Even though this is our third year of beekeeping, recurrent problems with disappearing queens have meant that we’ve yet to get used to honey harvesting on any significant scale.
Last year our bees at our ‘out-apiary’ (i.e. away from our home) surprised us with a late batch of ivy honey. This had solidified in the comb, meaning that we had to melt all the wax to extract the honey.
Nonetheless, our excitement at harvesting our first honey from our bees meant that we were more than happy to overlook the messy and laborious task necessary to extract it.
This year we hoped it would be different and our hopes were raised early in the year when our out-apiary bees starting whacking in the honey as early as April. It was to be short-lived.
Hoping to extract lots of frames of honey, we brought a box of empties (front) with us. They weren't needed!.
Probably because we kept splitting the colony in order to (unsuccessfully) create new colonies, honey production dropped. So much so that when we went back in August we found that there was very little surplus.
This was a bit of a blow, as our other hive – in our back garden – had produced so little honey throughout the year we wondered if the bees had read their Job Descriptions properly!

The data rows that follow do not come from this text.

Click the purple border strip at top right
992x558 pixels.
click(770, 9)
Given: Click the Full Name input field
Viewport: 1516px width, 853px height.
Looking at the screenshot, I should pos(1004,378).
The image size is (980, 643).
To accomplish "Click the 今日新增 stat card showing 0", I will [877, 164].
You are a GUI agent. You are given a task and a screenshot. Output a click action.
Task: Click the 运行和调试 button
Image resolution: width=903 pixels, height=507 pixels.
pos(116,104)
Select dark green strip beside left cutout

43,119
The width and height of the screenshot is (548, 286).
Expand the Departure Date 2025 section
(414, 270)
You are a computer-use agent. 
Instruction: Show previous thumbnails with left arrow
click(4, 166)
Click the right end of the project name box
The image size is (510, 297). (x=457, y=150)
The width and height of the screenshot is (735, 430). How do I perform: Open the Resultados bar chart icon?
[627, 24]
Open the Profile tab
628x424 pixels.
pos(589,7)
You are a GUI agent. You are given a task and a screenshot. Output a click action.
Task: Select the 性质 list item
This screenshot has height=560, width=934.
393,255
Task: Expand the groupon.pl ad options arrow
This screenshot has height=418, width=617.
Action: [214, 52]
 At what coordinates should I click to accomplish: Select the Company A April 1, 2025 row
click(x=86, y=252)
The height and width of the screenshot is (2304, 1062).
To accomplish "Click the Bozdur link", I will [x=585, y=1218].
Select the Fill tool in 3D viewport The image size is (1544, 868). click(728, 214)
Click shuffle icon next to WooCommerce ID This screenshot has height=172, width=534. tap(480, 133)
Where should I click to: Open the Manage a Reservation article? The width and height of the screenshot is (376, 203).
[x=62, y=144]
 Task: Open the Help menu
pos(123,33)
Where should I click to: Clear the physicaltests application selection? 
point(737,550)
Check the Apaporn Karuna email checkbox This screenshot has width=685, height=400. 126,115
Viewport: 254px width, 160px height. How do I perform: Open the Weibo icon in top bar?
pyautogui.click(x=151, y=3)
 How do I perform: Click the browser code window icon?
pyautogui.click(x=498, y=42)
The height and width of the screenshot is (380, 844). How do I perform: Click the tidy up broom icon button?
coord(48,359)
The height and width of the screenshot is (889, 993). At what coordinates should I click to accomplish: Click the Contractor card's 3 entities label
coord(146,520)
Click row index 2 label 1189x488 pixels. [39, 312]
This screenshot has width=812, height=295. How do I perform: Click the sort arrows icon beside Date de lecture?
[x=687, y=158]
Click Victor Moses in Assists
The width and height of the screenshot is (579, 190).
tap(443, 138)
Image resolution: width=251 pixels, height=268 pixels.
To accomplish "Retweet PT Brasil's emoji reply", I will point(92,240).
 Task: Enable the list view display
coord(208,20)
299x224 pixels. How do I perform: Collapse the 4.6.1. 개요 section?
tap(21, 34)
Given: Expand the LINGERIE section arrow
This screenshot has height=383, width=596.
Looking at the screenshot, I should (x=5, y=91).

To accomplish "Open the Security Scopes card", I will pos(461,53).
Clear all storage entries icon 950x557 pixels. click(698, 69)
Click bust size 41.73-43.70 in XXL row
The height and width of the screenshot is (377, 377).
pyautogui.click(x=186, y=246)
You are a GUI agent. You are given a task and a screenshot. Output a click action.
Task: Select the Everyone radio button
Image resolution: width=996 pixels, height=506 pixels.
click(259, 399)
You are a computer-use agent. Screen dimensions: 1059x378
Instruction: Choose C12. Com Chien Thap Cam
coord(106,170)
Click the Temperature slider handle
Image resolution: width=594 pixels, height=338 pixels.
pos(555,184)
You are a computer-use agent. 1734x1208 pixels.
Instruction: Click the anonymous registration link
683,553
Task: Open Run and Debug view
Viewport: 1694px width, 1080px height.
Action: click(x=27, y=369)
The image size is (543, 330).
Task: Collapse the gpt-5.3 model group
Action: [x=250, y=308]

But all was not lost: in a surprise twist, we opened our garden hive to find several frames of capped honey!
This was a relief in more ways than one because, for some strange masochistic reason, we were determined to enter this year’s Cambridgeshire Honey Show. And the deadline for entries was only three days away! (And I tell people I find beekeeping relaxing!)
A pleasant surprise from our backyard bees.
Anyway, because of our backyard bees little gift we hastily borrowed extraction equipment from the Cambridgeshire Beekeeping Association and got to work.
The equipment: the extractor (on floor), the settling tank (on bench), the uncapping tray (next to settling tank) and honeycomb stacked behind.
And that’s where the fun really began. The equipment needs to be as sterile as possible. The fact that it is borrowed by various members throughout the season – some more conscientious than others when it comes to cleaning – merely reinforces the need for a good scrub.
Dismantling, cleaning, then reassembling all the equipment is one of my least favourite jobs in beekeeping. Nonetheless, it is a necessity and, once it’s done, the real work can get underway.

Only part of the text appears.